The build to his reign and downfall, as well as its aftermath,
has some surprising interactions with the other cultures and foundational legends of East Asia.
So to jump right in, we left off with Wuding's death,
and so we'll pick up with his son,
Zhu Ji, who had been slated to inherit his father's throne from birth. But from an early age,
he had proved himself unworthy of the position. In fact, his transgressions had grown so severe
that Wu Ding felt no choice but to banish the prince from the capital entirely.
He would end up dying in exile during the 25th year of Wuding's reign.
As such, the throne of Shang went to his second son, Zugeng.
Alas, Zugeng would have less than a decade of rule before he too perished.
Thus, the third son of Wuding, Zuj Jia, would be the next to be enthroned.
As emperor, he sought to emulate the successful expansionism of his father. In the twelfth year
of his rule, he broke off the diplomatic relations with the Xirong confederation to the west,
and after almost four hundred years of a shaky peace, declared war on them once again.

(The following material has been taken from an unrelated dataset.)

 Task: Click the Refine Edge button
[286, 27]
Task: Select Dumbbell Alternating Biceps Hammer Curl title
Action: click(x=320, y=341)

But times and the Shang military had changed in those four centuries.
Rather than the stalemate achieved prior,
within a year, Zhu Jia had defeated the Xirong and accepted their surrender to the will of Shang.
There was a minor rebellion that broke out in the second decade of his reign,
but it was quickly and mercilessly suppressed,
with harsh penalties imposed to serve a lesson on the price of disloyalty.
When Zujia died, his son assumed the title of king,
but would rule for only four years before joining his father in death.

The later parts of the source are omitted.